Q. How is production work for Remaking American Medicine and the educational videos progressing?
A. We've completed 18 months of production in the seven Pursuing Perfection health care institutions, videotaping over 400 hours of footage. This has been edited into seven 20-minute motivational videos designed for health care professionals. The series is called Pursuing Perfection in Health Care, and was premiered at the Institute for Healthcare Improvement (IHI) National Forum in December 2004.
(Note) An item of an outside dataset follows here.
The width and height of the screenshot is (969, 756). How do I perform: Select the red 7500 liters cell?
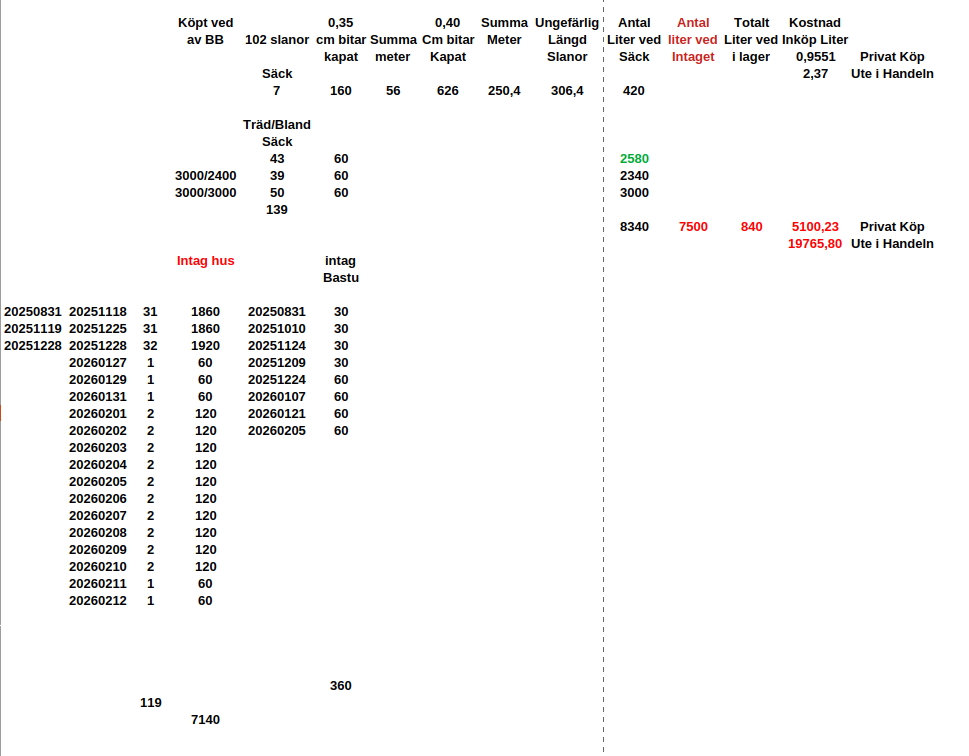click(x=693, y=227)
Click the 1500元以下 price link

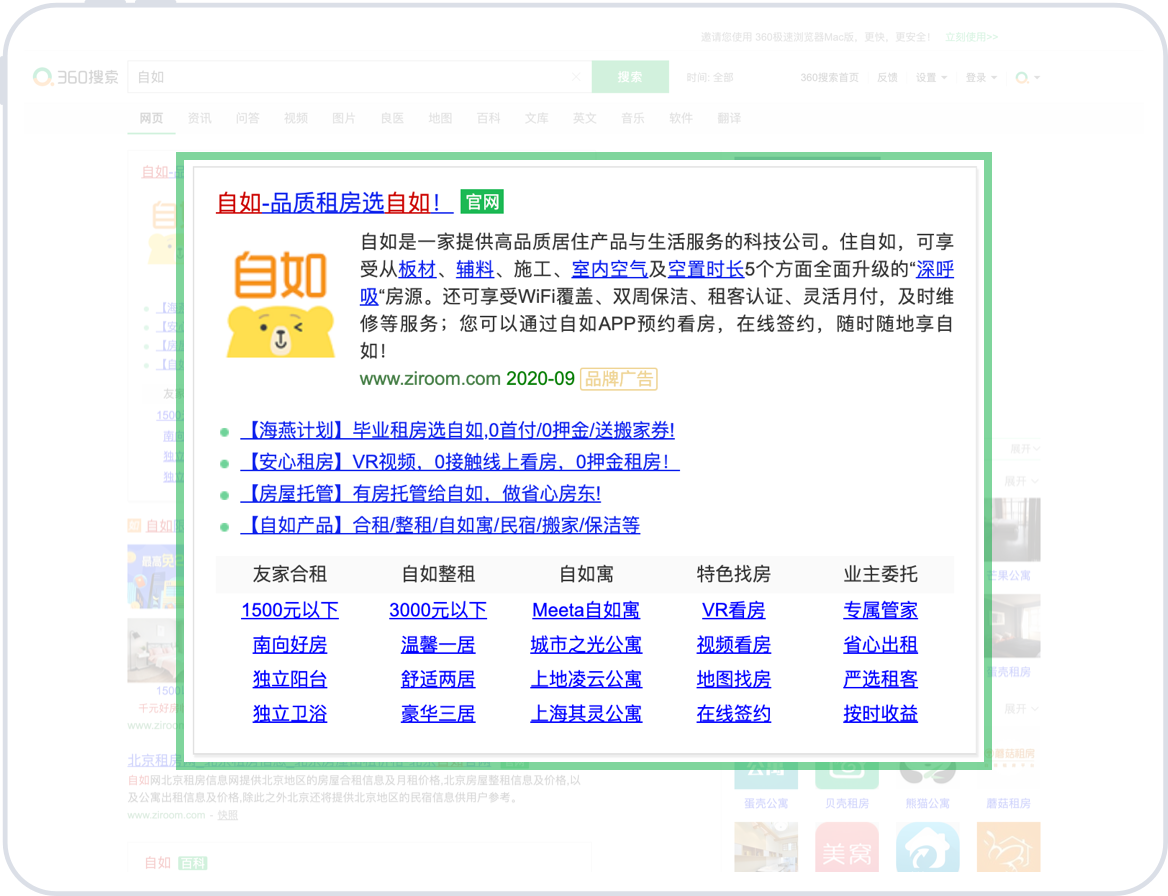[290, 610]
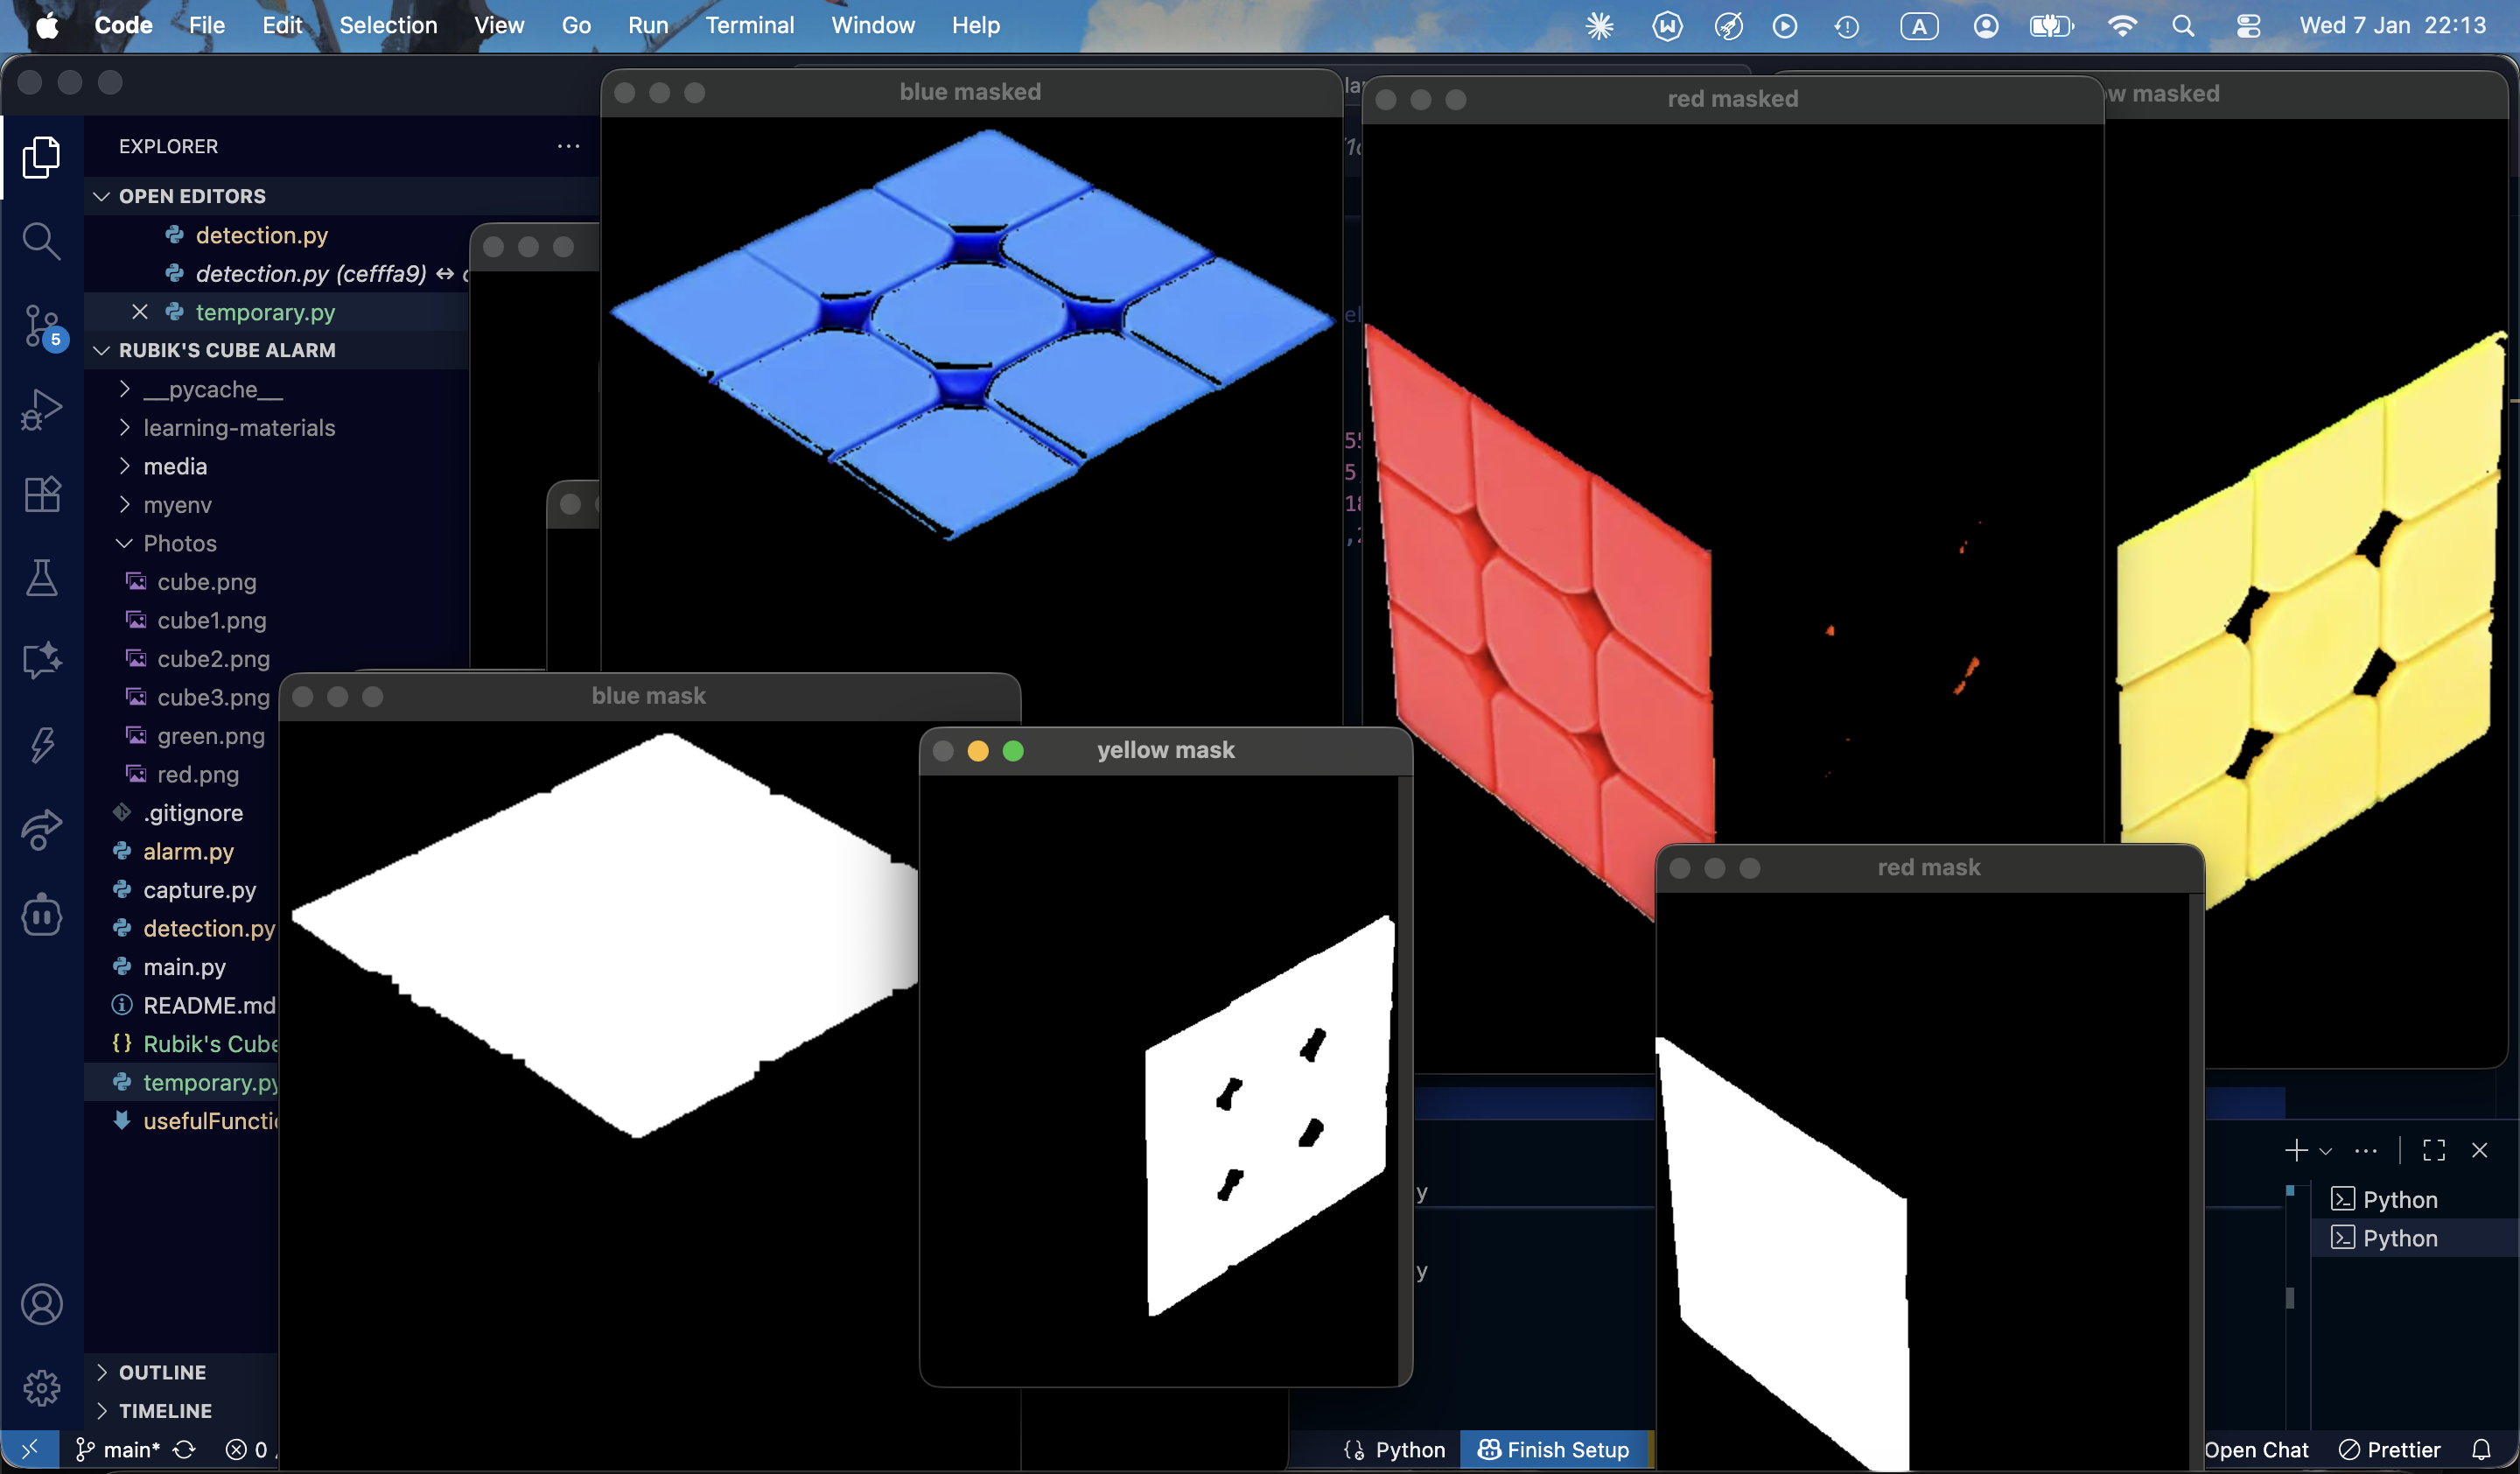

Remaking American Medicine, intended for broadcast on PBS, builds on what we learned while developing the educational series, but frames the issue of quality improvement from the perspective of consumers. In the series we tell the story of Sorrel King, whose 18-month-old daughter was taken to Johns Hopkins Hospital after a bathtub accident left her with second degree burns over 60 percent of her body. Josie was on the mend, but just a few days short of discharge, Sorrell began to notice a change in Josie’s condition. She alerted hospital staff to her daughter’s declining condition, but her pleas were dismissed by the child’s care providers. Two days later Josie died of dehydration. We follow the story of Anna Terrano, an 89-year-old woman admitted to Hackensack University Medical Center, who, like patients all across the country, was a victim of a medication error. For two days, Anna did not receive her pain medication due to a transcription error, and she suffered increasingly debilitating withdrawal symptoms. But our goal is to also show the work of pioneering leaders, like Dr. Donald Berwick, who through IHI’s 100,000 Lives Campaign are attempting to reverse the tragic consequences encountered by Sorrell, Anna and millions of other patients and their families.
Throughout this process, we've relied on an Advisory Panel of some of the leading experts in quality health care. People like Dr. Donald Berwick, IHI; Dr. Carolyn Clancy, director of the Agency for Healthcare Research and Quality; Dr. Ed Wagner at the MacColl Institute for Healthcare Innovation; and Dr. Brent James, vice president of medical research and continuing medical education at Intermountain Health Care are providing excellent guidance on the series content.
Q. How would you sum up Remaking American Medicine?
A. At the core of Remaking American Medicine™...Health Care for the 21st Century is our effort to tell stories, to allow the words of those on the front lines - providers and patients - to create the language that will communicate to us all the power of the transformation that is taking place across the nation.
But we would not be able to tell any of these stories if it were not for the courage and moral conviction of visionary leaders of health care institutions who are cooperating with us. They have embraced the concept of transparency and breathed life into it. They have shown us their problems as well as their struggles to pursue perfection in the care they deliver.
As a filmmaker, this has been one of the most challenging yet equally rewarding projects I have ever worked on. I believe this series and the public engagement campaign will highlight the work of hundreds of organizations that are creating an environment where quality of health care is a goal for all of us. It's a goal well worth working toward.